EXCERPTED RECORDS below:
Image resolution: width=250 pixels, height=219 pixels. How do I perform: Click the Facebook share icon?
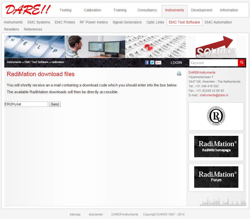pos(147,62)
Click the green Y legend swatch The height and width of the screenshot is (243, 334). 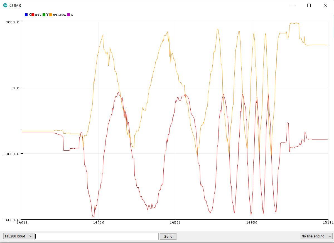point(44,15)
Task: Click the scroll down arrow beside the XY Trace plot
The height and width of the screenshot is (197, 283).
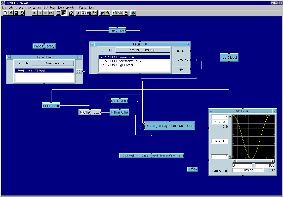Action: [x=230, y=157]
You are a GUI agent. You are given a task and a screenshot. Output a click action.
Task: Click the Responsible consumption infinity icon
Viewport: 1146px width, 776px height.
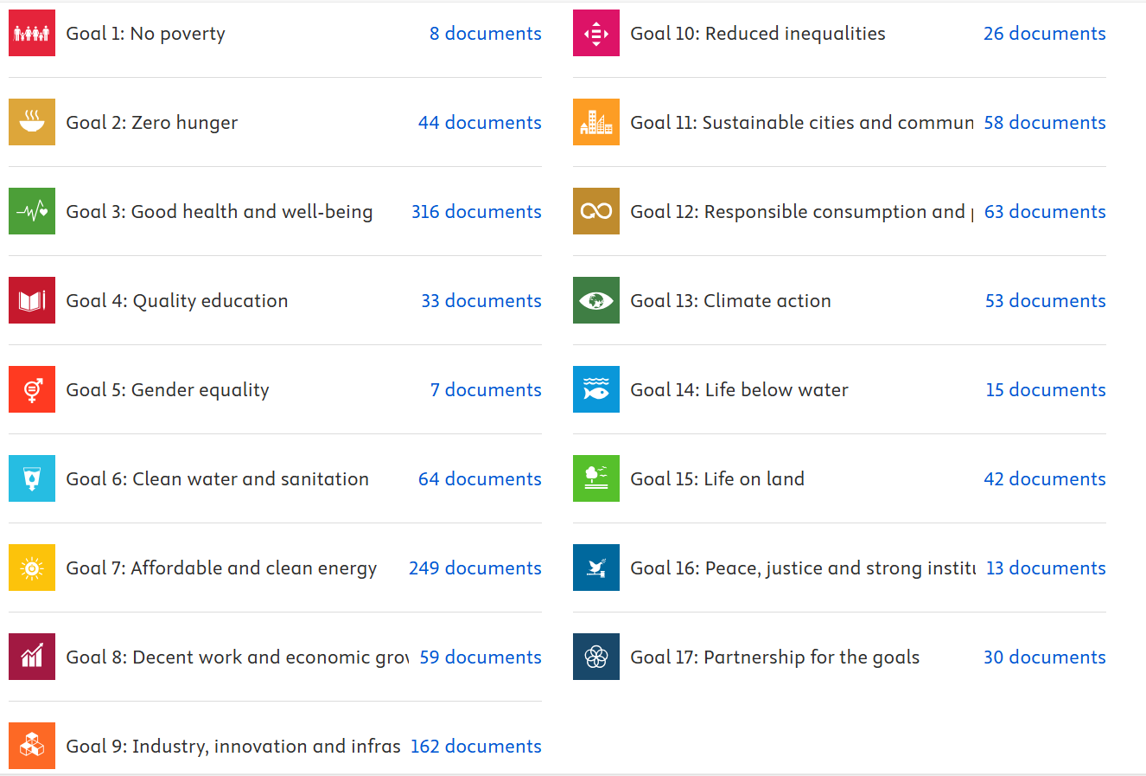click(x=596, y=211)
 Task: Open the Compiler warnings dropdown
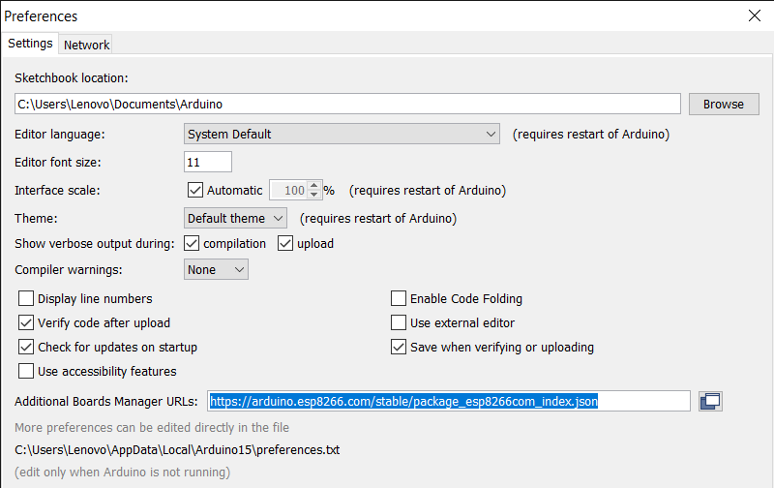click(216, 270)
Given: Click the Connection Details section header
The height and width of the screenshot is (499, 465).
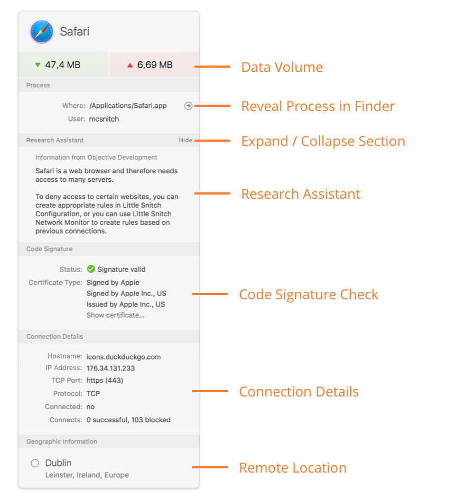Looking at the screenshot, I should [x=54, y=337].
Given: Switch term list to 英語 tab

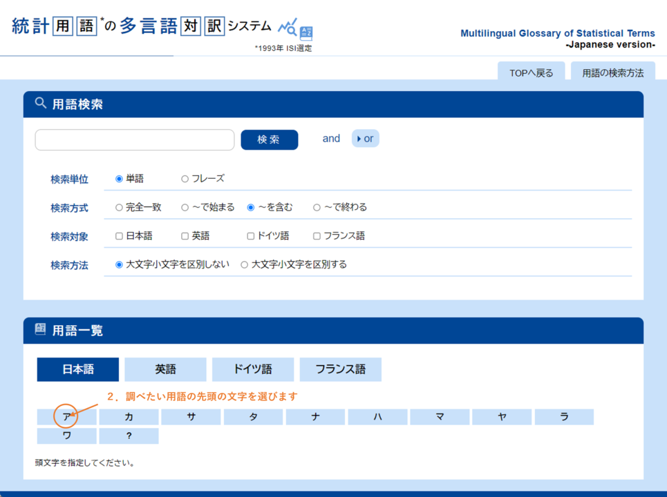Looking at the screenshot, I should [x=165, y=369].
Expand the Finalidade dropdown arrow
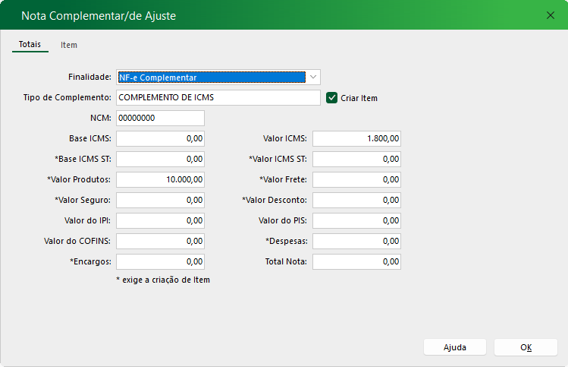 313,77
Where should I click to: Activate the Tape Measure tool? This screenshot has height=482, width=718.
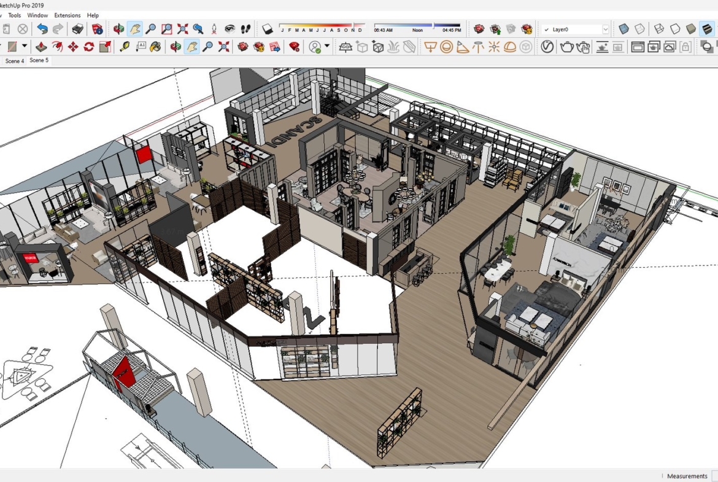pyautogui.click(x=125, y=47)
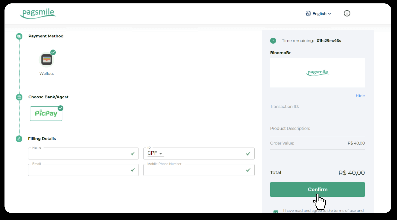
End of EXCERPTED RECORDS.
__WORK INSTRUCTION__:
Take the line containing "Viewport: 1146px width, 776px height." and every line after it to the end of the records, and restate them verbatim, with no pictures.

__RESPONSE TO THIS TASK__:
Viewport: 1146px width, 776px height.
click(x=596, y=211)
 Task: Open the Compiler warnings dropdown
click(216, 270)
Given: Click the Connection Details section header
The height and width of the screenshot is (499, 465).
Looking at the screenshot, I should [x=54, y=337].
Given: Switch term list to 英語 tab

Looking at the screenshot, I should [x=165, y=369].
Expand the Finalidade dropdown arrow
 313,77
Where should I click to: Activate the Tape Measure tool? This screenshot has height=482, width=718.
pyautogui.click(x=125, y=47)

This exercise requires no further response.